Provided entries:
--- START ---

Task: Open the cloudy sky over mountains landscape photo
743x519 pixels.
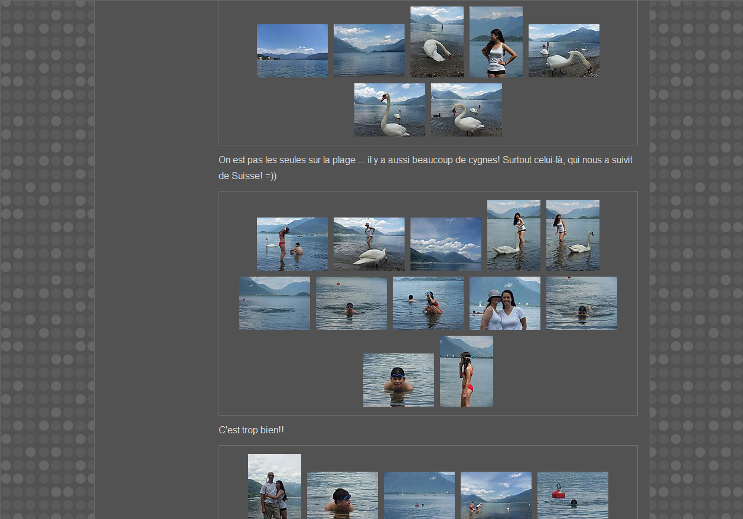Action: point(445,244)
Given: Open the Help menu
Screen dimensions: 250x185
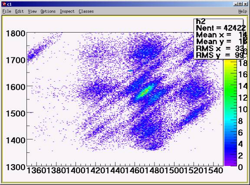Looking at the screenshot, I should pos(243,11).
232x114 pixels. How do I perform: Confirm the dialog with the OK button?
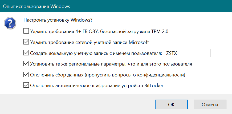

--- END ---

Required action: Without any of its images, the data above should be returned exactly.

Your solution:
Task: Open the cloudy sky over mountains landscape photo
743x519 pixels.
Action: point(445,244)
Given: Open the Help menu
Screen dimensions: 250x185
Looking at the screenshot, I should pos(243,11).
232x114 pixels. How do I perform: Confirm the dialog with the OK button?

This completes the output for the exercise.